Not long ago, self-funded corporate medical plans used random sample audits, conducted primarily as required by regulations. Thankfully, the landscape has changed significantly. Nowadays, medical claim auditors can evaluate 100% of the medical and pharmacy payments processed, leading to improved accuracy, reduced burden on in-house benefits teams, and more effective plan management. Since the advancements in auditing software that began in the ’90s and have evolved to today, the techniques used have drastically improved, helping to control costs and enhance plan performance.

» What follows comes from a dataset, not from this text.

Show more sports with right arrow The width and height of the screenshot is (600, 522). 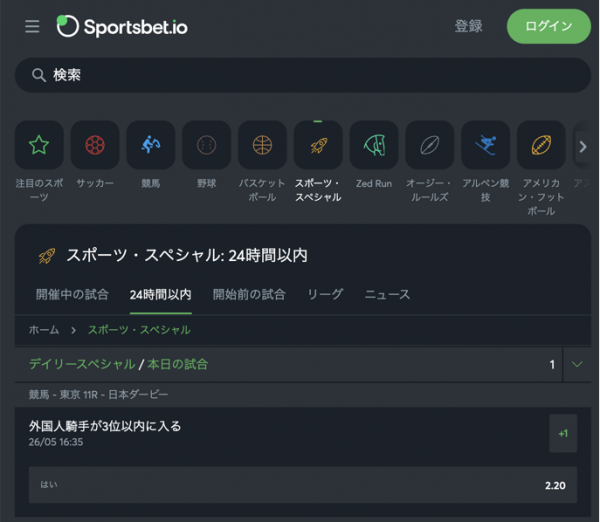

For senior management and financial analysts, medical costs are one of the biggest unknowns that can impact a company’s bottom line. The previous method of conducting audits long after claims were paid proved inadequate, often resulting in unexpected large cost spikes affecting earnings and stock prices. Now, many companies recognize the importance of regular audits and continuous monitoring of their claim payments. These allow them to identify and rectify errors swiftly, keeping their plans on track and reducing the need for recovery of overpayments. It saves time and keeps budgets on track.
Continuous monitoring services offer a significant advantage in effective plan management. By providing real-time insight into claim payment activities, they make it much simpler to identify and correct errors before they escalate. Continuously monitored plans encounter far fewer issues, and out-of-line costs are quickly addressed. The cost of these services is often minor compared to the savings from preventing payment errors. This monitoring also fulfills the commitment made to employees for a streamlined and effective plan. When operations run smoothly and mistakes are minimized, everyone benefits.
The growing trend of monitoring continuously highlights the value it brings to plans. While claim processors commit to maintaining accuracy and may genuinely strive to do so, nothing rivals the effectiveness of oversight. Human nature dictates that accountability leads to greater caution, which applies to medical and pharmacy benefit claim payments. When in-house plan managers can access solid data, discussions surrounding mistakes and overpayments become evidence-based and less open to dispute—additionally, the monitoring data aids in addressing inquiries from the finance department.